• [YOUR GOAL]
Each entry should be written out again exactly, so that nothing is lost.
##### AVAILABLE DATA #####
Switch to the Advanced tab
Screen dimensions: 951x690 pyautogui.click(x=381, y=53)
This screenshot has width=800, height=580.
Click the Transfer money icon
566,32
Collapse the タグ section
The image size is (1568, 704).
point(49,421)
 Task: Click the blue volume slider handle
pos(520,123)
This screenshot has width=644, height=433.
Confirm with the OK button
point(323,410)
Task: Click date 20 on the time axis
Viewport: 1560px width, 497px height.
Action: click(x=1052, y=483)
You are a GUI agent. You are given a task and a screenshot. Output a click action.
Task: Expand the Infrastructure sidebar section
#####
• [RESPONSE TO THE TASK]
Switch to the Advanced tab
Screen dimensions: 951x690 pyautogui.click(x=381, y=53)
This screenshot has width=800, height=580.
Click the Transfer money icon
566,32
Collapse the タグ section
The image size is (1568, 704).
point(49,421)
 Task: Click the blue volume slider handle
pos(520,123)
This screenshot has width=644, height=433.
Confirm with the OK button
point(323,410)
Task: Click date 20 on the time axis
Viewport: 1560px width, 497px height.
Action: click(x=1052, y=483)
You are a GUI agent. You are given a task and a screenshot. Output a click action.
Task: Expand the Infrastructure sidebar section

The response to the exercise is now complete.